● **Text segment**
┄┄┄┄┄┄┄┄┄┄┄┄┄┄┄┄┄┄┄┄

The Department of Agriculture, Food and the Marine (DFM) has issued a nematodirus forecast warning, caused by an increase in soil temperature following a period of cold weather typically in April May and June.
Lambs are most vulnerable to nematodes, according to the DAFM, and symptoms of infection include profuse diarrhoea, dehydration and weight loss.
This parasite is best prevented by keeping the current year’s lambs off pasture that was grazed by lambs or young calves (which can be carriers of infection) in the previous year.
Farms with high stocking rates and lambs born to a ewe with poor milking ability are said to be most vulnerable as they begin to consume higher quantities of grass.
When is the disease predicted to occur?
Nematodirus egg hatching is anticipated to begin between the 14th and 21st of April due to temperatures being cooler than normal in recent weeks.
When do I treat lambs?
At-risk lambs (i.e. typically 6 – 12 weeks of age and grazing on contaminated pasture) should be treated approximately two weeks after the peak of egg hatching.
The DAFM stated that lambs on farms along the south-west coast should be dosed with a suitable wormer (anthelmintic) by the third week of April while lambs in the rest of the country should be dosed between the last week of April and the first week of May.
What wormer do I use?
Benzimidazoles (white drenches) are recommended as treatment for nematodirus infections and are effective against both larval and adult stages.
Currently, there are no drenches with effective residual activity against Nematodirus, meaning that as lambs continue to graze they can become re-infected with larvae, and as a result, may require repeated treatments with the same or similar wormers at two to three-week intervals.
Farmers have been advised to be aware that coccidiosis can often be mistaken as nematodirus.
Rotation of pasture and frequent movement of feeding troughs and watering points to drier areas will help prevent coccidiosis in young lambs as localised poaching creates moist conditions suitable for the spread of coccidia.
The Department has advised farmers to consult with their local veterinarian to get an accurate diagnosis if symptoms of nematodirus are discovered, especially if a worm treatment is not seen to have any positive impact.
It is recommended that any lambs that die unexpectedly are referred by your private veterinary practitioner to a regional veterinary laboratory for post-mortem examination as N. battus can cause death before clinical signs become apparent.
Further information can be found on the DAFM website.

┄┄┄┄┄┄┄┄┄┄┄┄┄┄┄┄┄┄┄┄

● **Given records**

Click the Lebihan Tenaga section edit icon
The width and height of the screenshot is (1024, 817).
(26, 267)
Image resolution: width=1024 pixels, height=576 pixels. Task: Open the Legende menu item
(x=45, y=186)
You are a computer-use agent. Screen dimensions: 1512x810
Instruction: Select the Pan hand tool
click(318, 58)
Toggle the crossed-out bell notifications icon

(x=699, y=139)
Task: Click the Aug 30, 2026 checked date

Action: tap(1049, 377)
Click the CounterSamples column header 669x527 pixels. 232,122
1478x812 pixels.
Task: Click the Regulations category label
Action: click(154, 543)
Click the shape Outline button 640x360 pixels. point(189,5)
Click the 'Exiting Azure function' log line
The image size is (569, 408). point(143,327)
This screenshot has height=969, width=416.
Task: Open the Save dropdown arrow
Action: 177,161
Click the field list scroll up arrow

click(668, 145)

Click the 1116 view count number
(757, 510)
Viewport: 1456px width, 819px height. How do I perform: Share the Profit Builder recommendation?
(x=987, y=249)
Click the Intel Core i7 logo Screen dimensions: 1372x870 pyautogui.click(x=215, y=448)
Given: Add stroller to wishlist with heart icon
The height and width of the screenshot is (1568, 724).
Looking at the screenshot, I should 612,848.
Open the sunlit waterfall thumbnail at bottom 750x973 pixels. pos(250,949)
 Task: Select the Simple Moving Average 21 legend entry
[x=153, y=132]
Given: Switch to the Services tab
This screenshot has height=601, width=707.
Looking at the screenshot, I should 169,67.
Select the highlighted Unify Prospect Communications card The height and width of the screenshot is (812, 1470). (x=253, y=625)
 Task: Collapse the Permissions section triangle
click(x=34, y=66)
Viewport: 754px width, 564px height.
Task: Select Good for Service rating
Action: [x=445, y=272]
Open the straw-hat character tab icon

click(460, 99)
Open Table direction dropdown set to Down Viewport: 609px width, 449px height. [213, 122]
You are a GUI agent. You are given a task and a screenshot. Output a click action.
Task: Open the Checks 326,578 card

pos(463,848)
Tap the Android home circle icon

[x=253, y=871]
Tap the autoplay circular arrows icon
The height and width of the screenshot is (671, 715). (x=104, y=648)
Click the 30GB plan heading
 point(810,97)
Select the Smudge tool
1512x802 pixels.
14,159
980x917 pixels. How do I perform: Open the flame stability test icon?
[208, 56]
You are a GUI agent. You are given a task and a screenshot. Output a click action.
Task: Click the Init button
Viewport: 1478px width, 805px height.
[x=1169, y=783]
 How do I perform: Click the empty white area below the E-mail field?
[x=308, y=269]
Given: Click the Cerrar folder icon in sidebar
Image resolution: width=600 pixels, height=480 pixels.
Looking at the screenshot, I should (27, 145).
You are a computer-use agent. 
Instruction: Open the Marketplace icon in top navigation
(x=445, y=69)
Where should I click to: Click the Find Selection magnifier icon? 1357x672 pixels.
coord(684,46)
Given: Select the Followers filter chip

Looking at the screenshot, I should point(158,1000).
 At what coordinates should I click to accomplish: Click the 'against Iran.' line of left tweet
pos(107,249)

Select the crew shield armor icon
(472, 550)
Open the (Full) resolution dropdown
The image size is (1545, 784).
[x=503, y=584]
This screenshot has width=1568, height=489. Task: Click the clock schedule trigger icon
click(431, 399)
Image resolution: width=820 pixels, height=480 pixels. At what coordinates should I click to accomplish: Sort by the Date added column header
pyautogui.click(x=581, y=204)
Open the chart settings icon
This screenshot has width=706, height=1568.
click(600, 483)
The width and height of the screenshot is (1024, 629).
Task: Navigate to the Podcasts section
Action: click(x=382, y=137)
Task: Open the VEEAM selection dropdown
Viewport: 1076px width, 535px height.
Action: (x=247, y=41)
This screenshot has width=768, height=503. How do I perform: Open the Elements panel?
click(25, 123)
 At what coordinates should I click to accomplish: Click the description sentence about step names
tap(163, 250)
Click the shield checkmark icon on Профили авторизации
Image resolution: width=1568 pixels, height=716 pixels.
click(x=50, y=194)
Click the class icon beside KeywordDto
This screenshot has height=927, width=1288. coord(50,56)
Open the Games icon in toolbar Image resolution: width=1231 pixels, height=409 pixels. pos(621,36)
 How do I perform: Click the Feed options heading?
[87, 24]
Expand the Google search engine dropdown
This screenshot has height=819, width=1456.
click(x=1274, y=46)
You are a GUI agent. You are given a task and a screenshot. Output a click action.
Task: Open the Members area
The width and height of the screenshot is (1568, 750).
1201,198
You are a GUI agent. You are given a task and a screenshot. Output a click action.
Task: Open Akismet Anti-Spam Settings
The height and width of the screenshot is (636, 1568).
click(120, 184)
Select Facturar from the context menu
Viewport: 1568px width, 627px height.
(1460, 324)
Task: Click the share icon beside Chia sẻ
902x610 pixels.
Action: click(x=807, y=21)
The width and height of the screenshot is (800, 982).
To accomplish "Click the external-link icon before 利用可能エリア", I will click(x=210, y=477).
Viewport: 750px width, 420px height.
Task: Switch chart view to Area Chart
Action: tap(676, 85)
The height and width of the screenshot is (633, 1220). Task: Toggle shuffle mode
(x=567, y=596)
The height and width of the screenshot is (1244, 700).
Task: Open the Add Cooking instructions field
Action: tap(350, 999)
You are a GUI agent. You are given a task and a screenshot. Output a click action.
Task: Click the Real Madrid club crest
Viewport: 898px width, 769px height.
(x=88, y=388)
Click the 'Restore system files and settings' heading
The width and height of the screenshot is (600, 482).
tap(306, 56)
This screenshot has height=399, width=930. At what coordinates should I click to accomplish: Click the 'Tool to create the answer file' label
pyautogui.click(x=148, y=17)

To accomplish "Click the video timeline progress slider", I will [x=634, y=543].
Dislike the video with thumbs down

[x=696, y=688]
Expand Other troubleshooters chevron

┄┄┄┄┄┄┄┄┄┄┄┄┄┄┄┄┄┄┄┄

● **Description of the task**
Please answer these questions using the nematodirus forecast.
(a) Between which dates is nematodirus egg hatching expected to begin?
(b) What type of wormer is recommended for treating nematodirus infections?
(c) Where should lambs that die unexpectedly be referred for post-mortem examination?
The items aren't needed here.

● **Finished exercise**
(a) Between the 14th and 21st of April.
(b) Benzimidazoles (white drenches).
(c) To a regional veterinary laboratory, by a private veterinary practitioner.